Andy Farrell's team selection for his opening game as Head Coach showed five changes to the one obliterated by New Zealand in Tokyo a few short months ago. Some of those decisions were taken out of his hands, Rory Best's retirement for example, while others showed the ruthless nature perhaps required after a World Cup like Ireland's, such as Rob Kearney's absence.
In some ways, he landed in the middle of those calling for total overhaul and those who insist the core of that team is the one that seemed genuine contenders for the Webb Ellis trophy just one year ago. Two debutants in the matchday 23, one on the bench, doesn't exactly scream change.
But he has to be careful.
World Rugby today confirmed that the seedings for the Pool Stages of the 2023 Rugby World Cup will be confirmed after this year's November Internationals. That's right, the pool draw for the tournament that takes place in three years will be decided on the form of the teams... Three years out from the tournament. It's the way it has been for the past few tournaments, but it nevertheless makes Farrell's job that bit harder.
The top 12 teams in the World Rankings all qualify automatically for the World Cup, with these teams split into three bands of four teams. It's not looking too bad for Ireland at the moment... But it could look better. As it stands, the seedings would be as follows;
First Seed: South Africa, New Zealand, England, Wales
Second Seed: Ireland, Australia, France, Japan
Third Seed: Scotland, Argentina, Fiji, Italy
So, if the draw was taking place today, Ireland would land themselves in a RWC 2023 group with at one of South Africa, New Zealand, England or Wales. But, it's not, and seeding isn't everything. Ireland were seeded second in Australia's pool in 2011 and came top. Japan were seeded third and topped Ireland's pool last year.
Ireland still have 10 games to get themselves back into the top four in 2020. These are;
Ireland v Scotland
Ireland v Wales
England v Ireland
Ireland v Italy
France v Ireland
Australia v Ireland
Australia v Ireland
Ireland v Australia
Ireland v South Africa
Ireland v Japan
The idea of a "four-year cycle" around a World Cup is bandied about a lot in rugby, and Rassie Erasmus' South Africa largely debunked that theory a few months ago, but it has some merit when you consider the above. If Ireland were to have a poor Six Nations, struggle Down Under this summer and then manage only one win from three in November, all of which is entirely possible, not only would they fail to make top seeding but the potential for them to fall into a third seeding position is entirely possible.
It's a complicated system that decides the rankings, were teams playing against each other effectively "trade" points.
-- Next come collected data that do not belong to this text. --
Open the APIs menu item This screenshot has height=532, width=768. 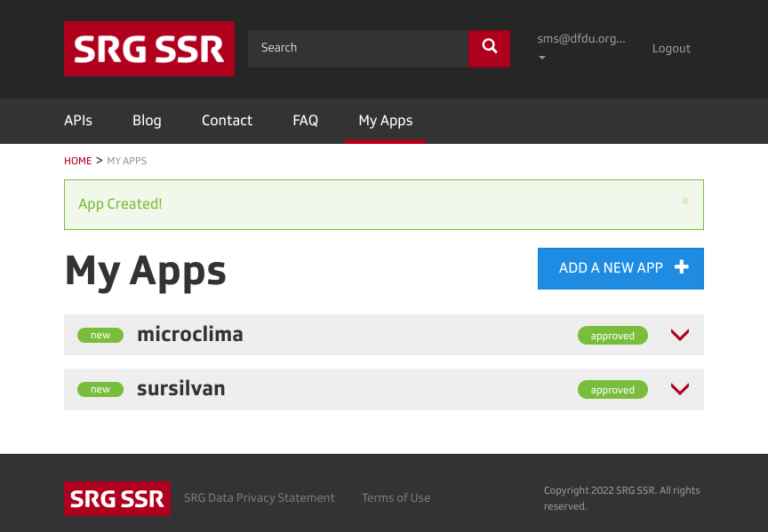pos(78,120)
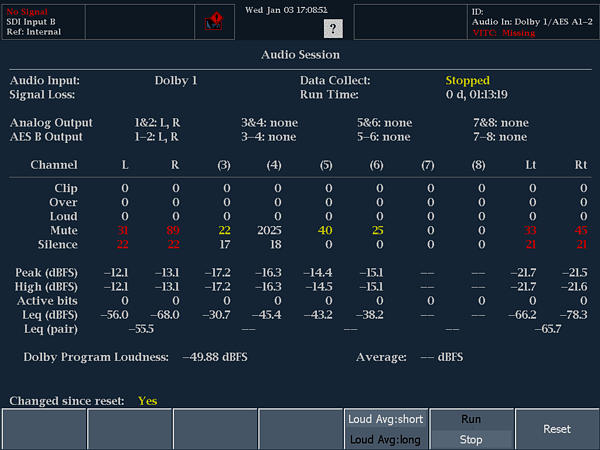Click the Audio Input Dolby 1 value

tap(176, 80)
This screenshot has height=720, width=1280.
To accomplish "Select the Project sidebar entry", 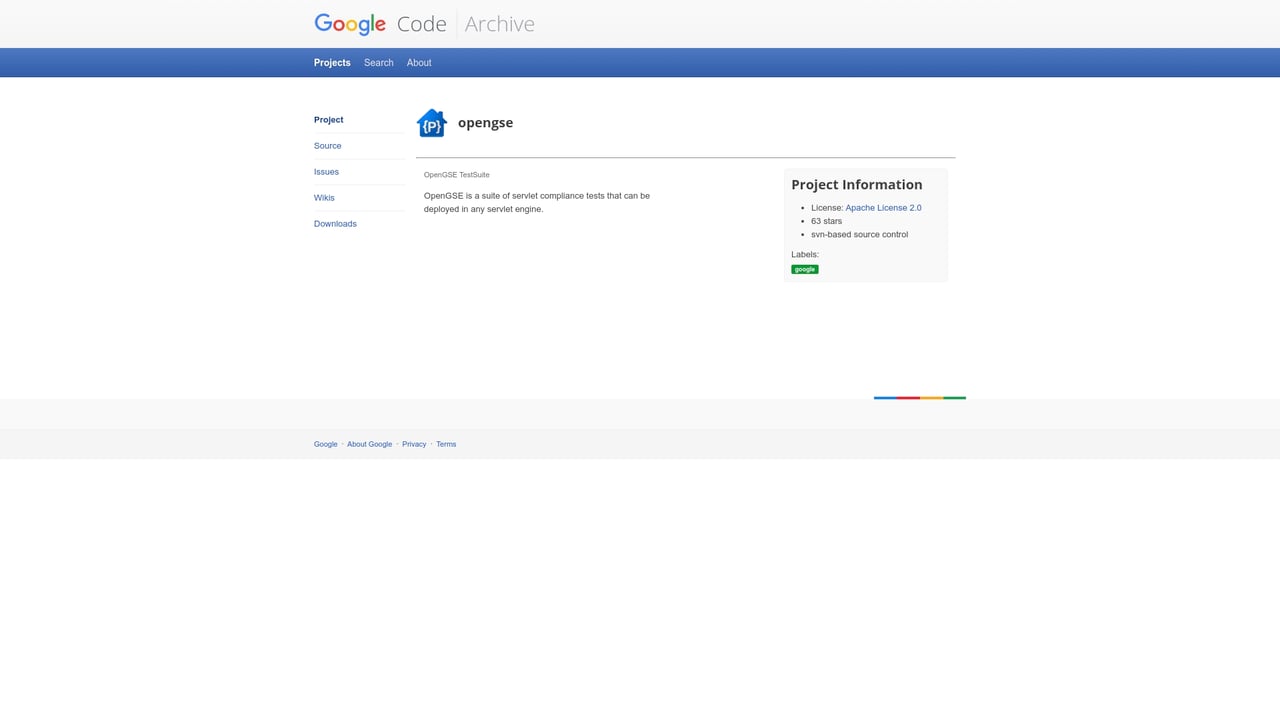I will [x=328, y=119].
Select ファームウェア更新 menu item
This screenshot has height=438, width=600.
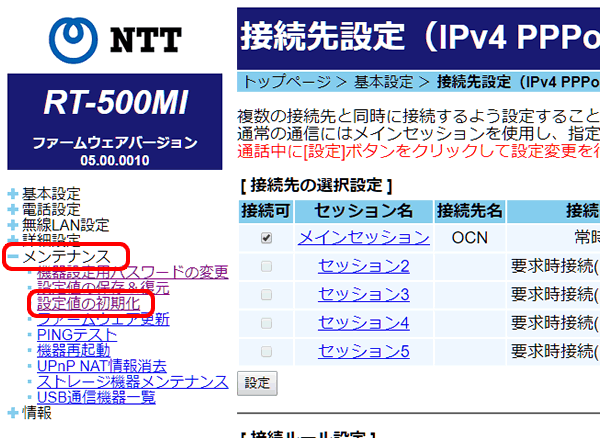click(103, 319)
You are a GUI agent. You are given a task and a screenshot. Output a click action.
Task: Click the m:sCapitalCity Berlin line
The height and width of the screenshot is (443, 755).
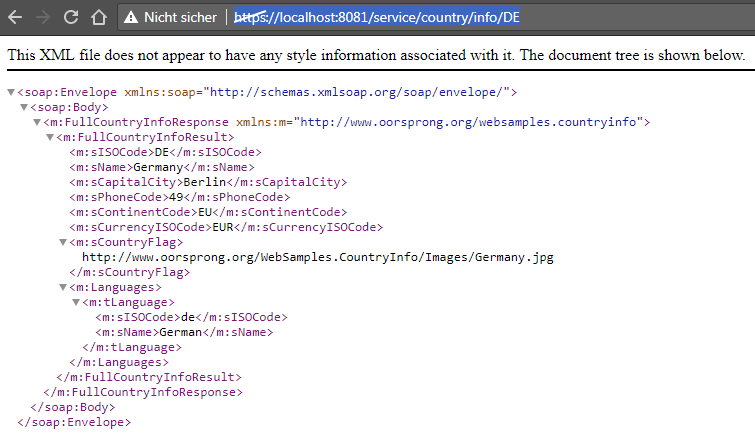pos(207,182)
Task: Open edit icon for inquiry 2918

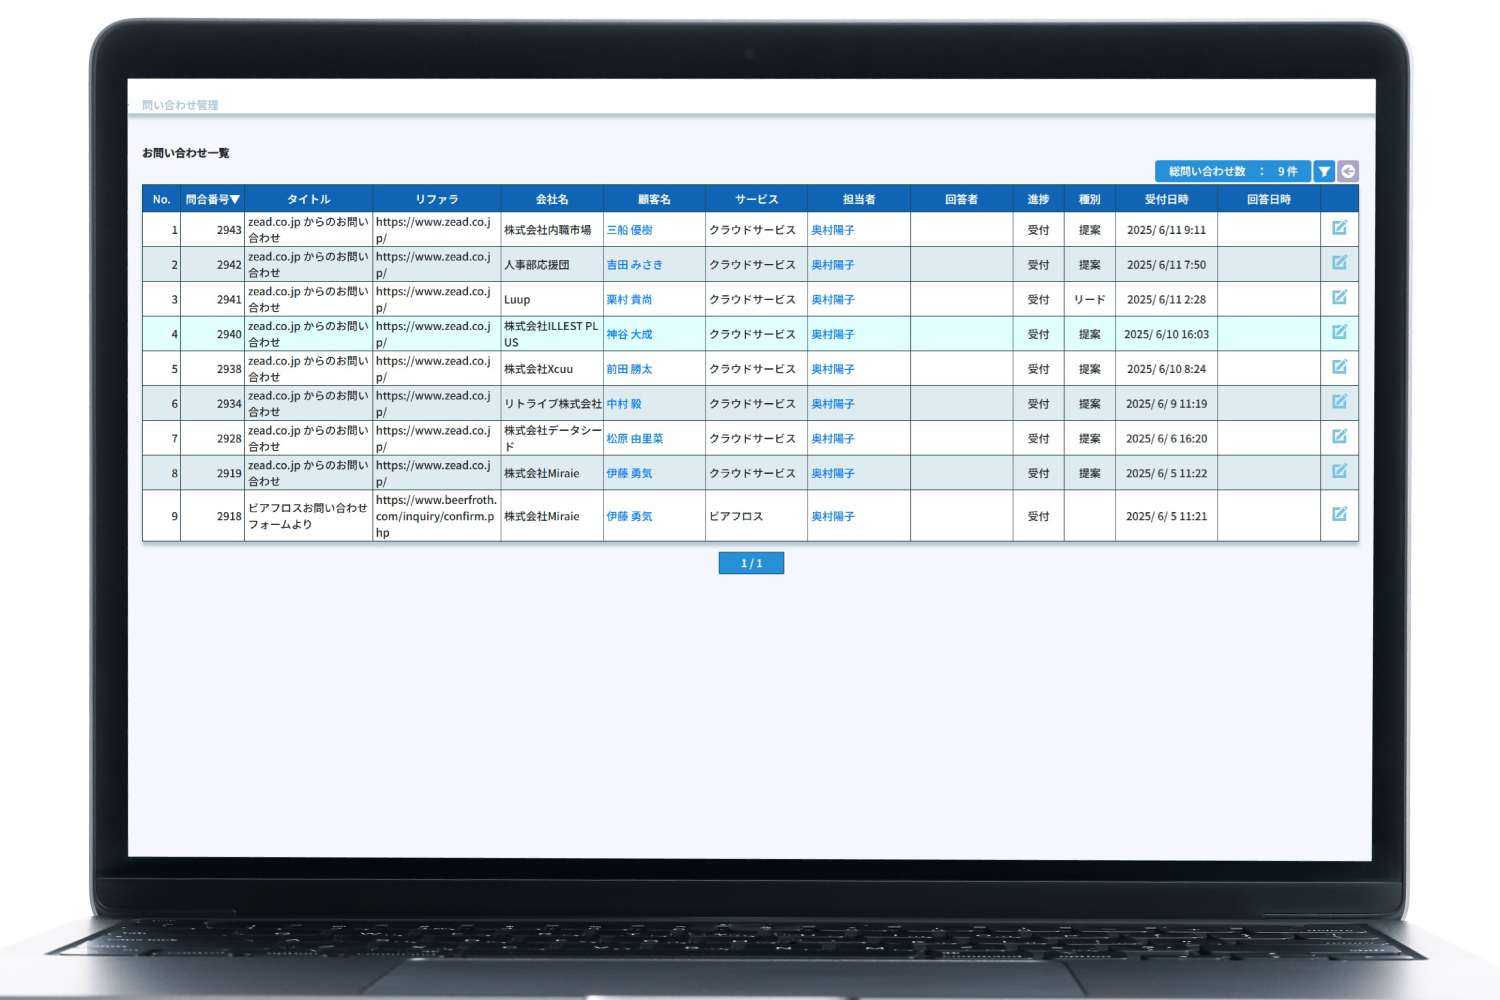Action: pyautogui.click(x=1339, y=515)
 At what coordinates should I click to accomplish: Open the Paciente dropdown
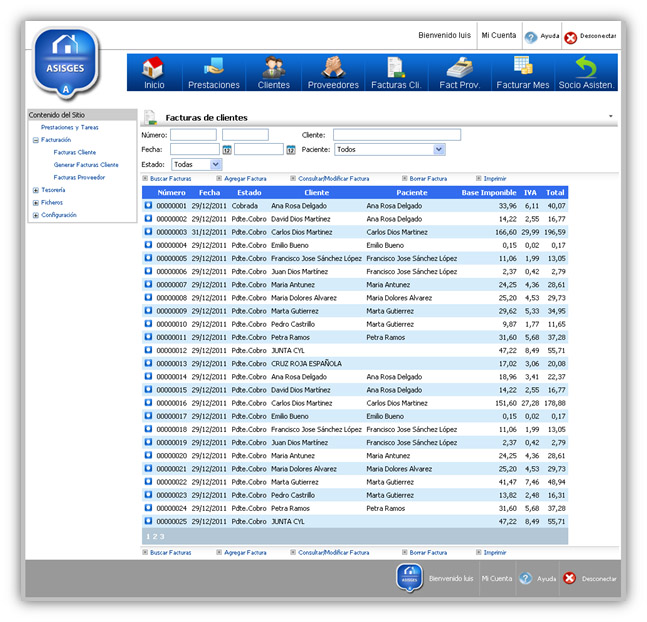click(389, 150)
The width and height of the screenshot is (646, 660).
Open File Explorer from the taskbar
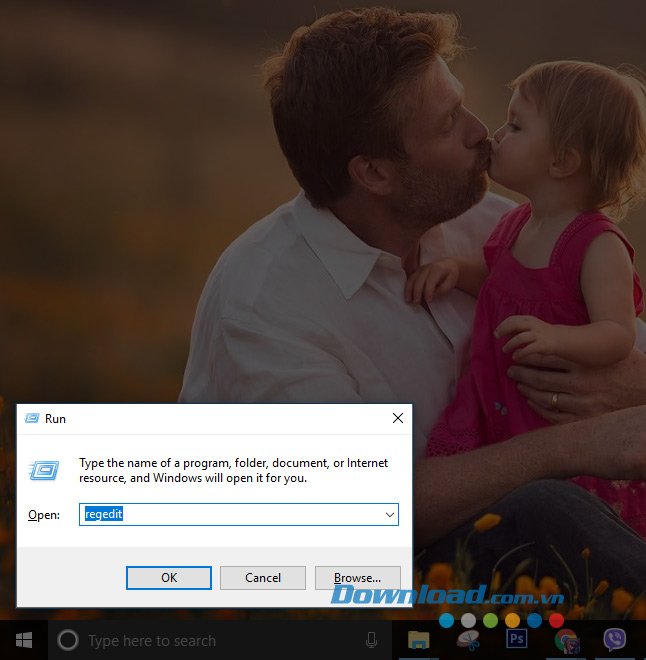[x=419, y=640]
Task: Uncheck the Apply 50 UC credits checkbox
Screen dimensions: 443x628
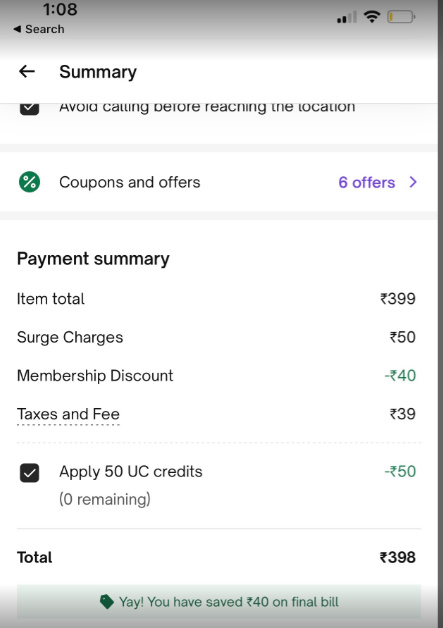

These points are calculated according to their relative standings in the rankings, which team is home or away and then the margin of victory.
It sounds unthinkable, but as it stands there are 5.22 rankings points separating Ireland (84.45 points) in 5th and Scotland (79.23 points) in 9th. If Ireland were to lose by less than 20 points, that gap would shorten to 1.56 points. If Ireland were to lose by more than 20 points, Scotland would leapfrog Ireland in the rankings, and Ireland would drop to 7th place. That's only after one game this year.
These are nightmare scenarios, and it's entirely possible Ireland will enjoy a much better season than they did in 2019. However, you can't say that the Six Nations doesn't matter, or that the games in the summer or November are "friendlies". After all, if the World Cup is the be-all and end-all of success, as we've been led to believe, then Ireland's chances will be massively affected by what happens this year.